SUMMARY OF THE INVENTION It is an object of some aspects of the present invention to provide apparatus and methods for signal transmission from a personal computer.

It is a further object of some aspects of the present invention to provide apparatus and methods for communication between a personal computer and a remote transmitter/receiver via satellite.

In preferred embodiments of the present invention, a plug-in communications card in a PC generates modulated radio frequency (RF) signals, which are conveyed via a coaxial cable to a power amplifier and an upconverter of an antenna system, for transmission via satellite. The card comprises a power connector which enables the power from a DC power supply to be conveyed via the card and the cable to the antenna system. Most preferably, the power supply is external to the computer. Thus signals and power to operate the upconverter and the power amplifier are transferred on the coaxial cable. The card plugs into an industry-standard bus in the PC, which controls the card's operation and conveys data to the card for transmission via the satellite.

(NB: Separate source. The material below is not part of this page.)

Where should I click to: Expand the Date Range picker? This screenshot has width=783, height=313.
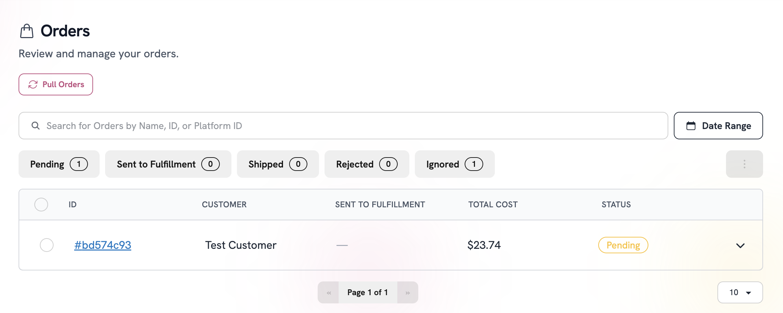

The communications card comprises a frequency synthesizer for generating and transmitting the RF signals, preferably in a range between about 950 MHz and 3000 MHz or in any sub-range therein. The signals are conveyed via the coaxial cable to the upconverter and the power amplifier, which are preferably contained in the antenna system. The power level of the signals from the synthesizer is preferably of the order of 1 mW. The upconverter and power amplifier convert the RF signals to higher frequencies and higher power, for transmission by an external dish or flat-plate antenna. Most preferably, the signals are modulated by a keying modulator, whose modulation scheme is user-selectable according to any standard modulation system, under control of the PC.

Before modulation, the signals are encoded by an encoder, also under the control of the PC, preferably using forward error correction (FEC) encoding or concatenated coding.

In some preferred embodiments of the present invention, the communications card comprises a fast interface bus connector, which enables the communications card to communicate directly with one or more other cards without needing to go through the PC bus. Preferably, a fast parallel data bus is used as the fast interface bus. Most preferably, the communications card uses the fast interface bus to communicate directly with a receiver card, having a corresponding fast interface bus connector, installed in the PC. When the receiver card is present, the fast interface bus may be used to transfer a synchronizing clock recovered from signals received by the receiver card, and transmissions from the communications card may be timed accordingly, as

described, for example, in U. S. Patent Application 09/135,502, entitled,"Bi- Directional Communications Protocol,"to Ben-Bassat et al., which is assigned to the assignee of the present patent application and incorporated herein by reference.

There is therefore provided, in accordance with a preferred embodiment of the present invention, a transmitter card for a personal computer, including : a circuit board which plugs into the personal computer and which is coupled to exchange data via an industry-standard bus in the personal computer; and radio frequency modulation circuitry on the circuit board, which receives the data and transmits radio frequency signals responsive thereto.

Preferably, the circuitry includes a frequency synthesizer generating the radio frequency signals.

Preferably, the frequency generated by the frequency synthesizer is set by a controller on the circuit board.

Alternatively, the frequency generated by the frequency synthesizer is set by conveying instructions via the computer bus.

Preferably, the card is coupled to an external antenna system, and includes a connector, through which a DC source external to the card powers the antenna system.

Preferably, the frequency modulation circuitry is coupled to convey the radio frequency signals to the antenna system via the connector.

Preferably, the modulation circuitry modulates the transmitted signals according to a predefined protocol in accordance with a command conveyed to the card via the industry-standard bus.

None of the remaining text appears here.